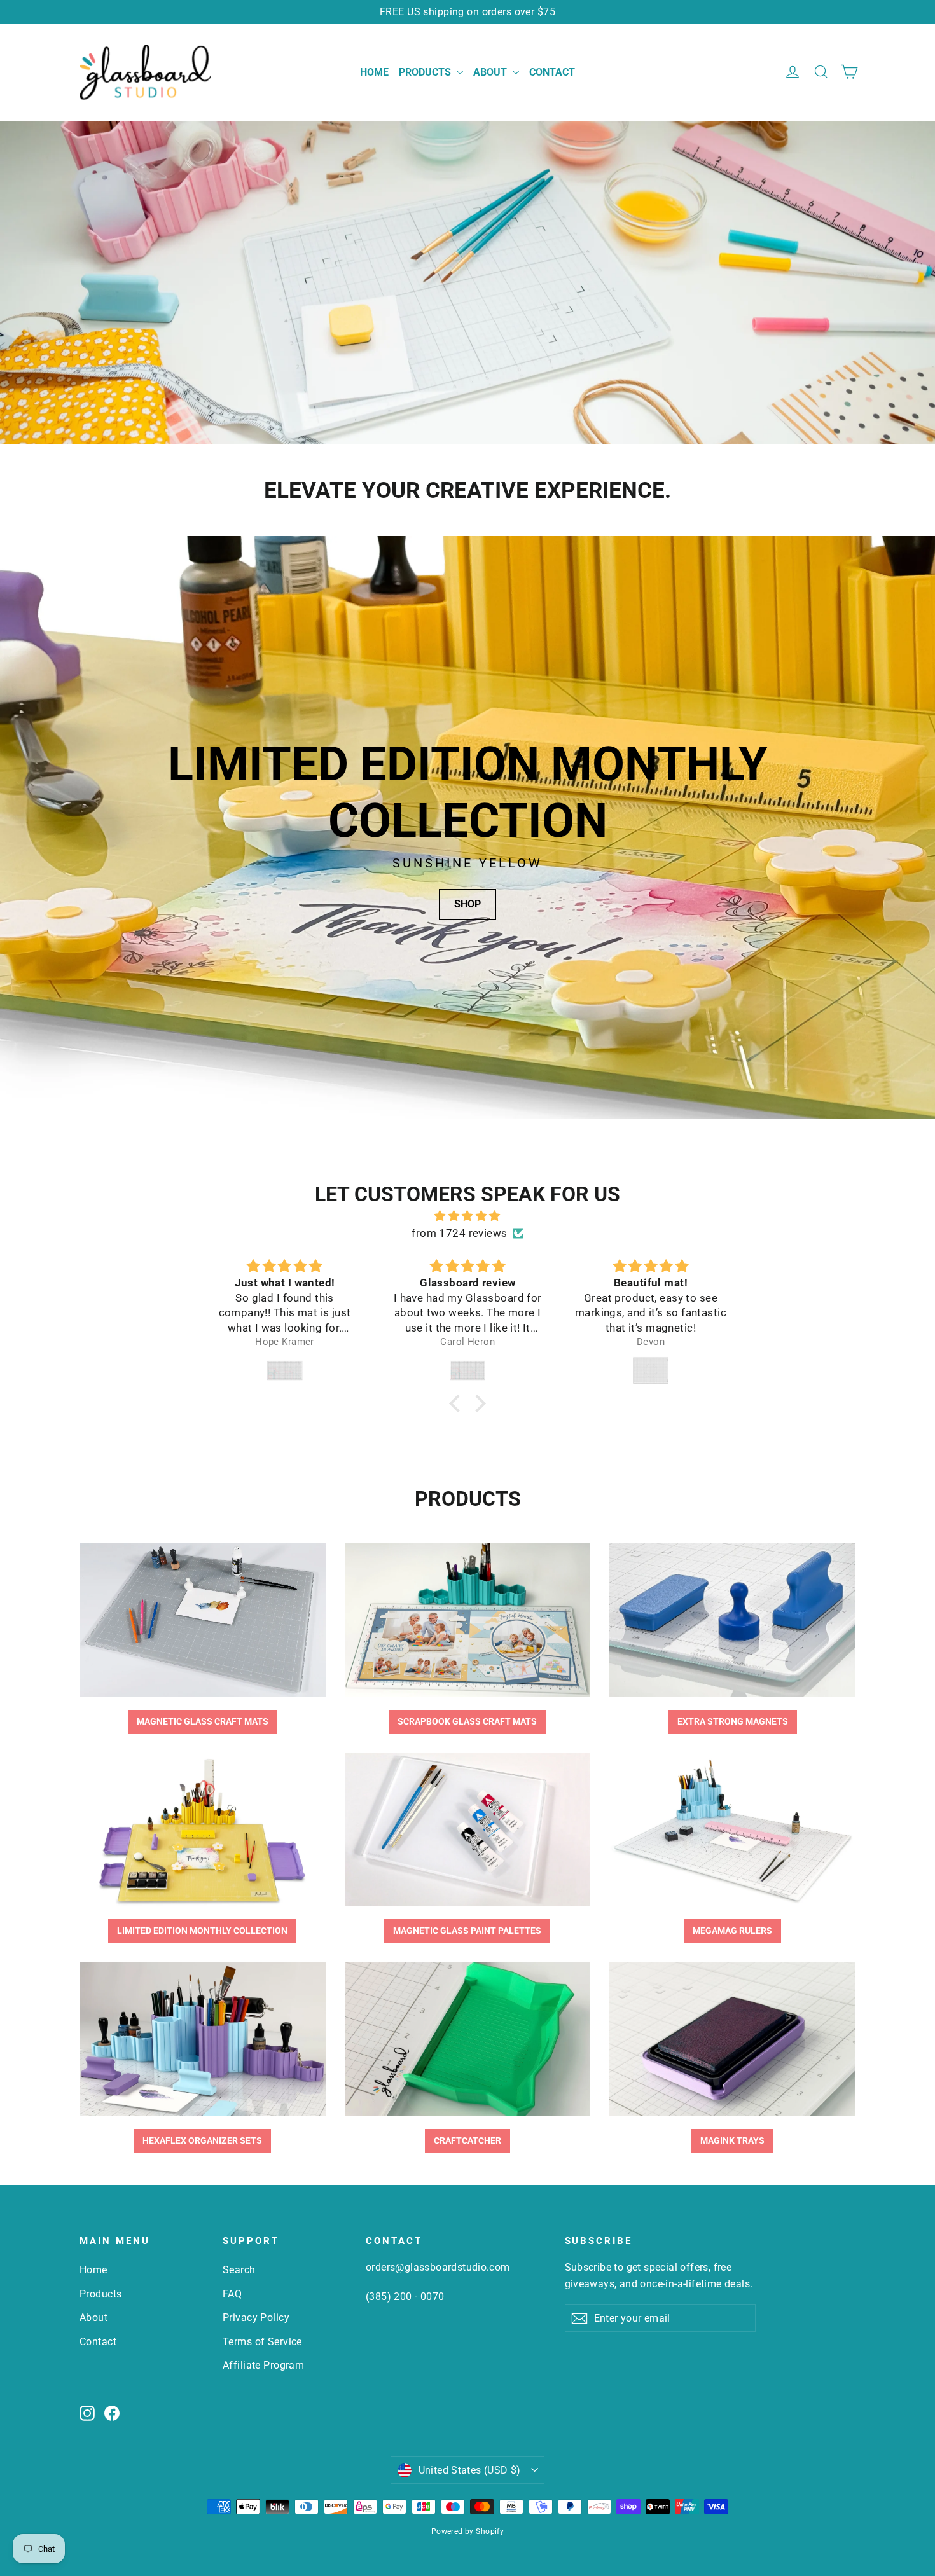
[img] (467, 1216)
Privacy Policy (256, 2317)
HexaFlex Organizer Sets (202, 2140)
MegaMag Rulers (732, 1930)
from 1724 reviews (459, 1233)
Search (239, 2270)
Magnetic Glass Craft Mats (202, 1721)
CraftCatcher (467, 2140)
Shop (467, 904)
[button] (458, 1403)
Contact (552, 72)
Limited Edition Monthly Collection (202, 1930)
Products (426, 72)
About (491, 72)
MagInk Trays (732, 2140)
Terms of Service (262, 2342)
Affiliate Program (263, 2365)
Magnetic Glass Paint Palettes (467, 1930)
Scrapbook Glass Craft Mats (467, 1721)
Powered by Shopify (467, 2531)
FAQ (232, 2294)
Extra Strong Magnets (732, 1721)
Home (374, 72)
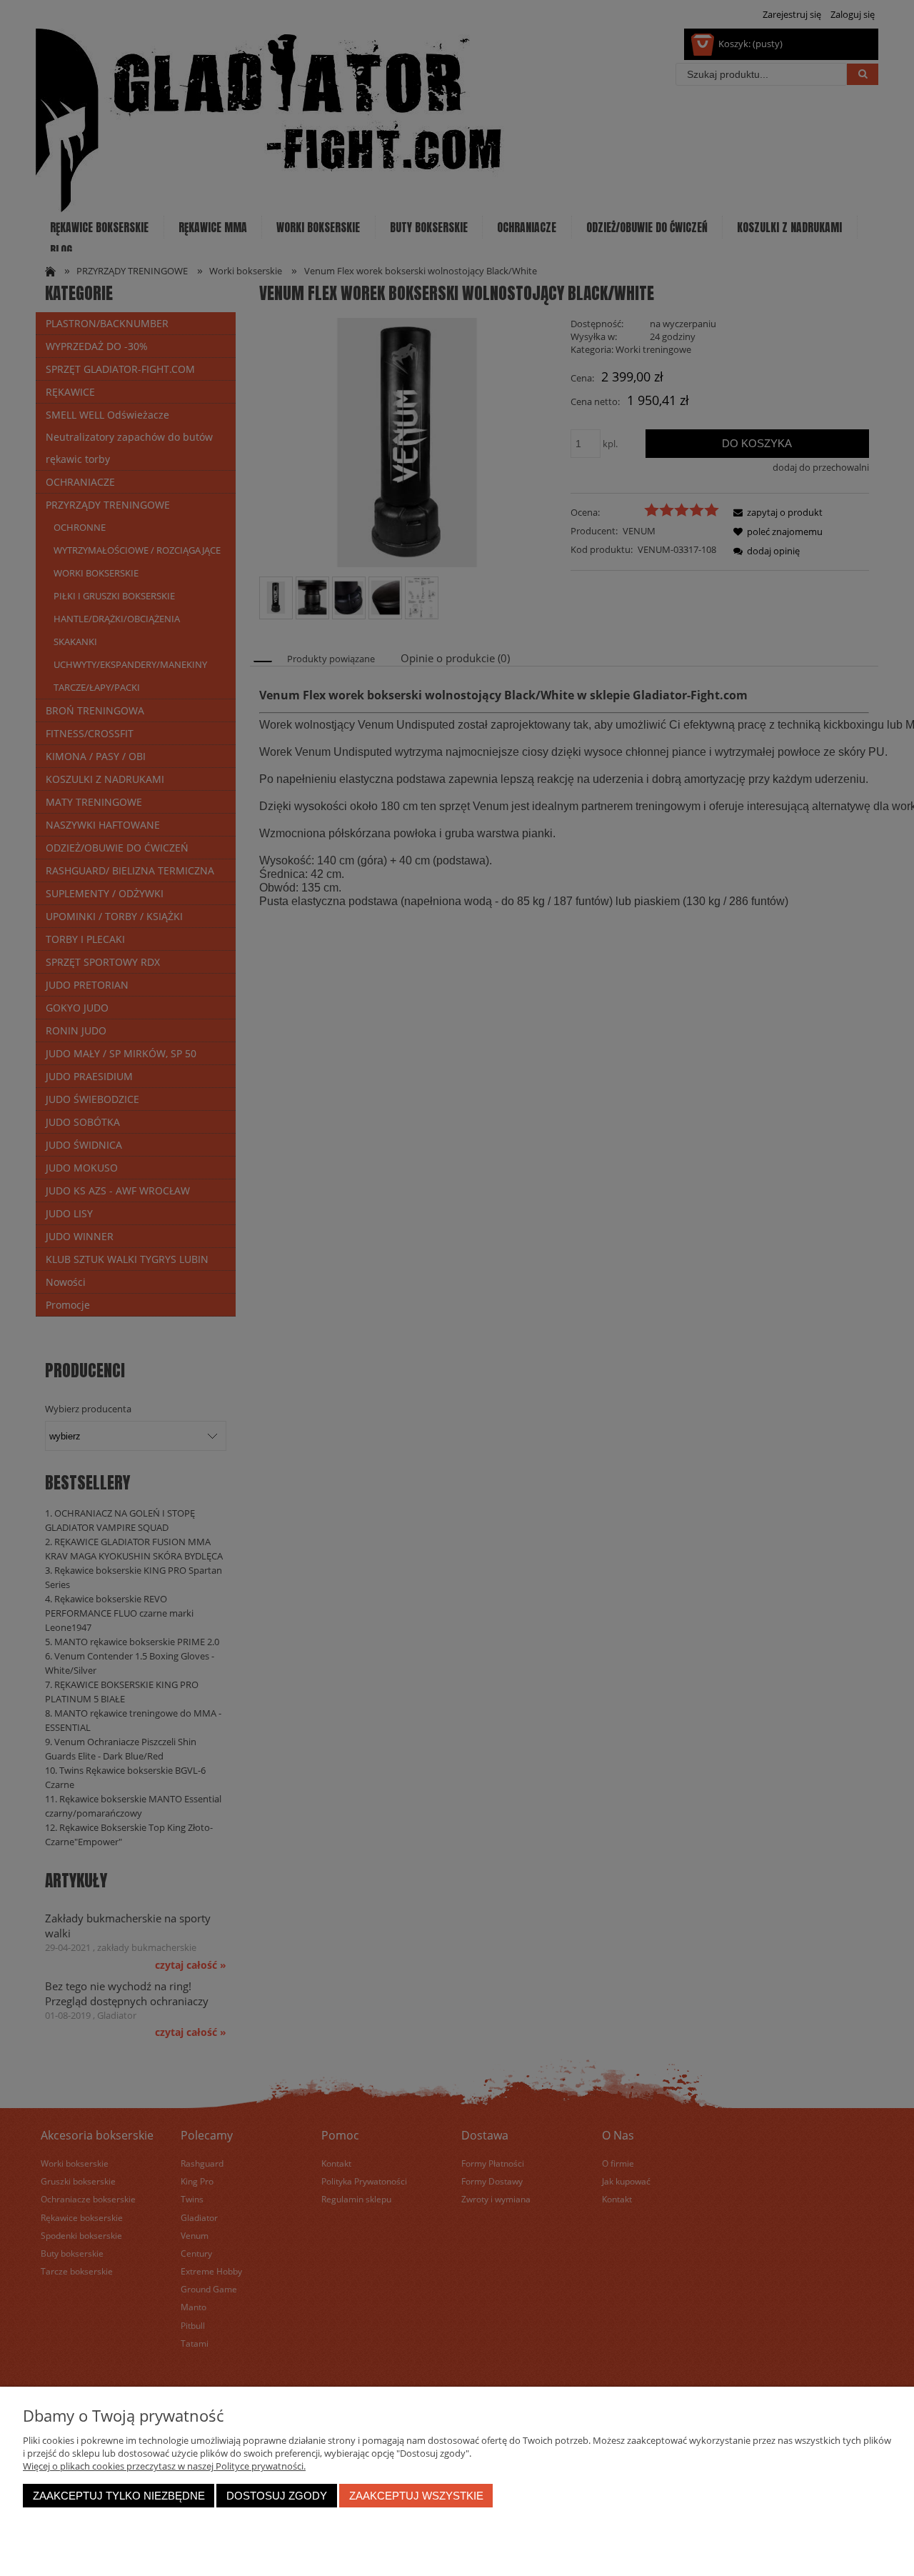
★ ★ ★ ★
**What needs to be done**
Leaving pictures aside, give again word for word each line from the one with "Magnetic Glass Paint Palettes (467, 1930)" to the final line of the entries.

**Answer to this exercise**
Magnetic Glass Paint Palettes (467, 1930)
Scrapbook Glass Craft Mats (467, 1721)
Powered by Shopify (467, 2531)
FAQ (232, 2294)
Extra Strong Magnets (732, 1721)
Home (374, 72)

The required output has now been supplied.